TEXT PROVIDED –
* * * * * * *

Today is World Ocean Day, and I love the coincidence with my visit yesterday to the Smithsonian's fabulous new ocean exhibit. You could easily spend a couple of days taking it all in--there are 2 hours of video alone!--but we had two hours of explanation from fish scientist Carole Baldwin who I profiled for a boating magazine a couple of years ago.
Ninety-five percent of the ocean is still unexplored, and Carole is one of the scientists who consistently find new species every time they descend to the depths. You get a real sense of how other-worldly it is in the deeps thanks to a video showing the view from a submersible as it descends. Where no light can reach, all of a sudden you see points of light given off by an infinite number of bio-luminescent creatures. It's gorgeous and amazing.
One of the most striking parts of the exhibit--and there are so many--was the huge skeleton hanging from the ceiling of an ancient ancestor of today's whales.
If you doubt evolution, or just want new ammunition to refute doubters, come see this fossil, which is irrefutable evidence of an evolutionary twist that is nothing short of astonishing.
Here's information that will dazzle your friends: Dolphins and whales evolved from a mammal or mammals who left the land and climbed back into the water.
The theory about why this happened, Carole explained, is that there was too much competition for food on land, or perhaps that there was so much food available in the ocean. Over eons, these four-legged land mammals developed the ability to feed under water and their front limbs turned into fins. Their back legs, however, shrank as they became useless, and that's what you see overhead at the exhibit: tiny, vestigial legs hanging from the skeleton. The fossil is about 35 million years old.

* * * * * * *

DATA EXTRACTS –
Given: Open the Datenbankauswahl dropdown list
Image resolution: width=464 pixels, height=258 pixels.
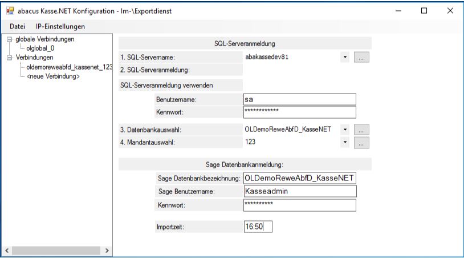Looking at the screenshot, I should click(x=345, y=130).
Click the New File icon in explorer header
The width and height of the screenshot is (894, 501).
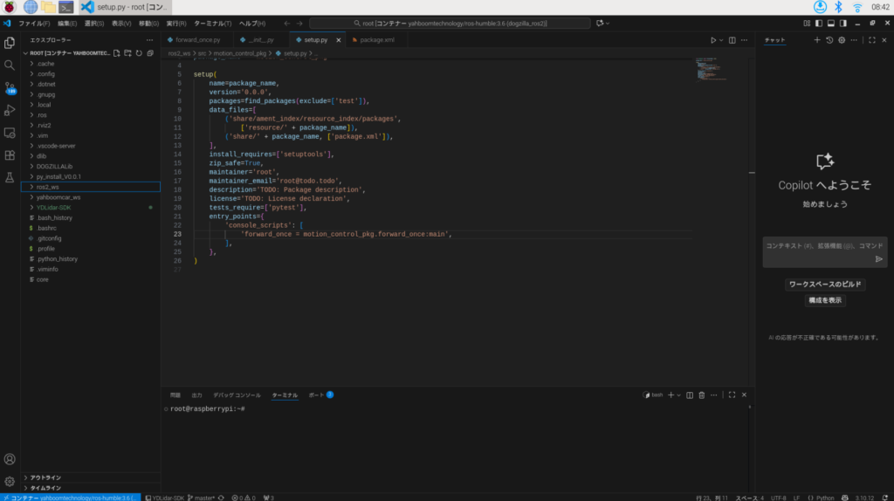pos(116,53)
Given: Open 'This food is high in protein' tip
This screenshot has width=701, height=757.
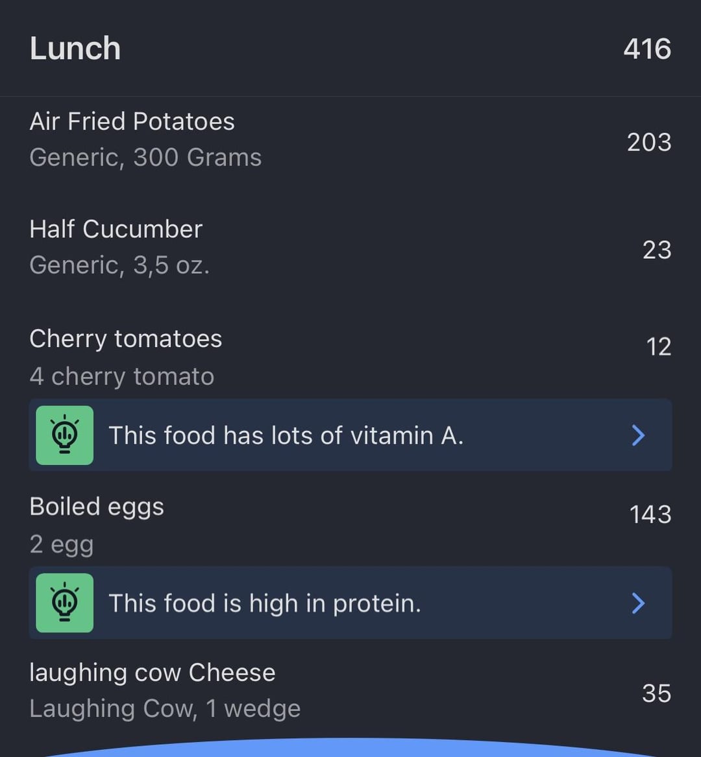Looking at the screenshot, I should tap(351, 603).
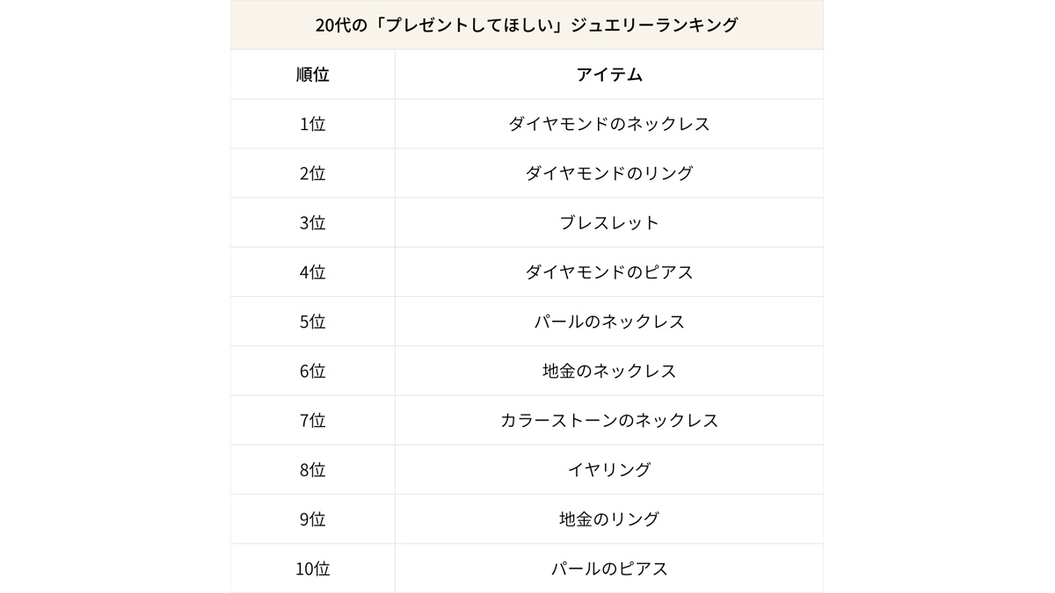Select ダイヤモンドのピアス item cell
The width and height of the screenshot is (1055, 593).
point(609,272)
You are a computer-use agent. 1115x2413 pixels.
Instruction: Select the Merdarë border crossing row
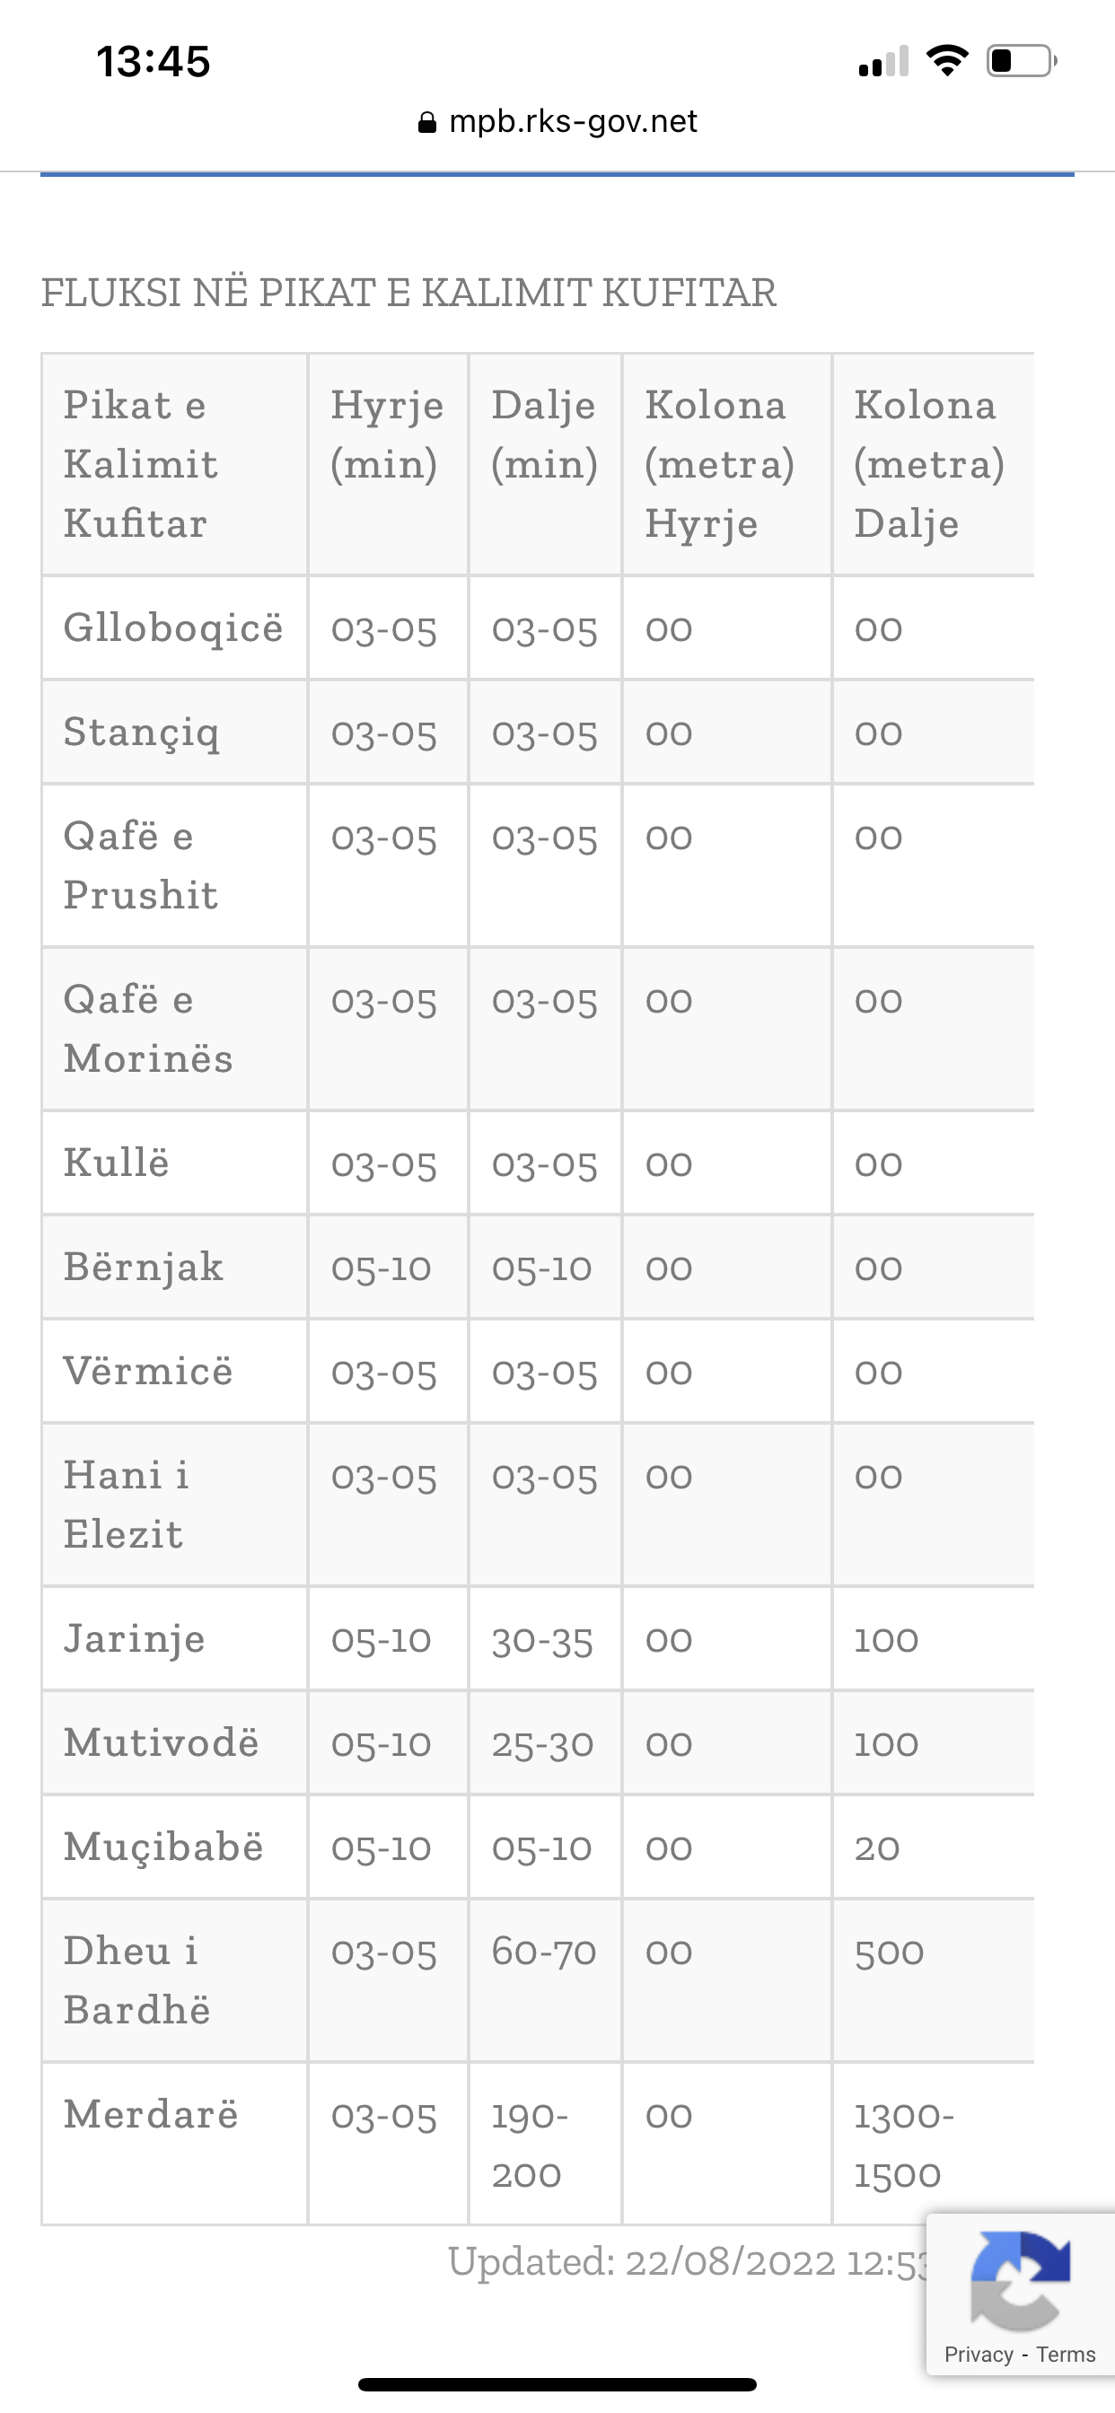tap(151, 2115)
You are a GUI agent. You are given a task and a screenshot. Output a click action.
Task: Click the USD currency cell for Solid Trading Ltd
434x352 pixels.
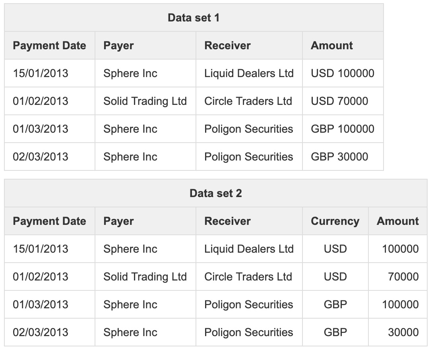(335, 277)
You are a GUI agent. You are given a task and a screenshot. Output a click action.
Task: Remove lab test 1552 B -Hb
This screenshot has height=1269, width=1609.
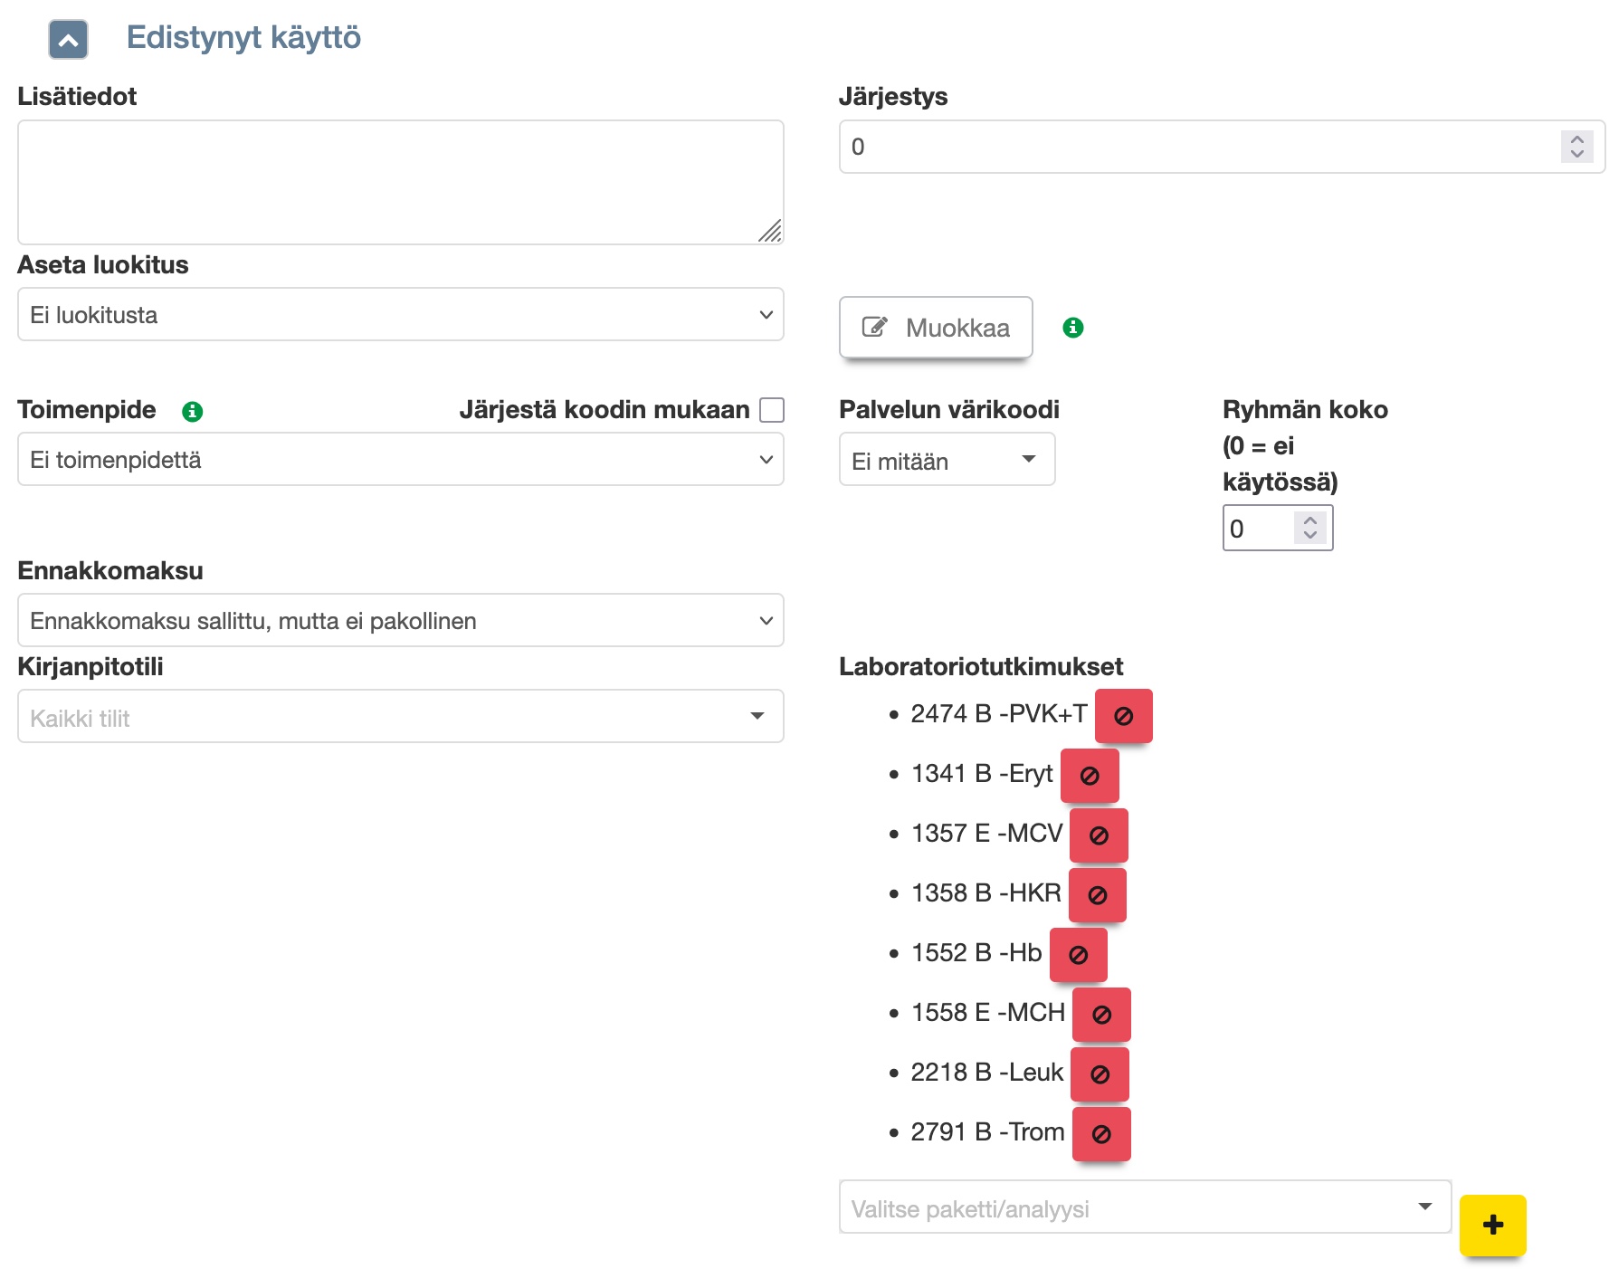pyautogui.click(x=1078, y=955)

* * * * * * *

EXERCISE REQUIREMENTS –
**A)** From the ocean exhibit post, repeat word for word the part that opens with the words containing "If you doubt" and closes with "million years old.".
**B)** Condense the paragraph of the ocean exhibit post that begins "The theory about why this happened" into a shorter version that keeps its main facts.
**C)** Pick up the ocean exhibit post after its final sentence and continue it.
The rows above come from a separate source unrelated to the ocean exhibit post.

RESPONSES FOR EACH TASK –
**A)**
If you doubt evolution, or just want new ammunition to refute doubters, come see this fossil, which is irrefutable evidence of an evolutionary twist that is nothing short of astonishing.
Here's information that will dazzle your friends: Dolphins and whales evolved from a mammal or mammals who left the land and climbed back into the water.
The theory about why this happened, Carole explained, is that there was too much competition for food on land, or perhaps that there was so much food available in the ocean. Over eons, these four-legged land mammals developed the ability to feed under water and their front limbs turned into fins. Their back legs, however, shrank as they became useless, and that's what you see overhead at the exhibit: tiny, vestigial legs hanging from the skeleton. The fossil is about 35 million years old.

**B)** According to Carole, the mammals may have returned to the water because land offered too much competition for food, or because the ocean had so much food. Over eons, these four-legged land mammals learned to feed underwater, and their front limbs became fins. Their back legs shrank as they became useless, and the skeleton at the exhibit shows these tiny vestigial legs. The fossil is about 35 million years old.

**C)**
Validating belief in evolution, of course, is only one reason to visit this exhibit, which cost nearly $49 million to build and consumed 5 1/2 years of Carole's life as part of the team that created it. Here you can also learn why jellyfish have become so much more numerous (we've fished their predators almost out of existence), why some beaches have powdery sand and others big pebbles or rocks (crashing waves and tides wash away finer grains) and why the melting of ice in the Arctic is even more alarming than you thought (krill, that are the very basis of the food chain, eat bacteria that grow on the underside of the ice. No ice, no bacteria, no krill, no...).
You can also see a life-size model of Phoenix, a living female North Atlantic Right Whale who is known to have had two babies. Yes, there are now so few Right Whales that scientists have given them names. They are identifiable thanks to crusty patches on their skin called callocites.
The exhibit is permanent, meaning it will be at the National Museum of Natural History, which is on the National Mall, for decades. But why wait? This exhibit will dazzle and delight you in ways you can't even imagine.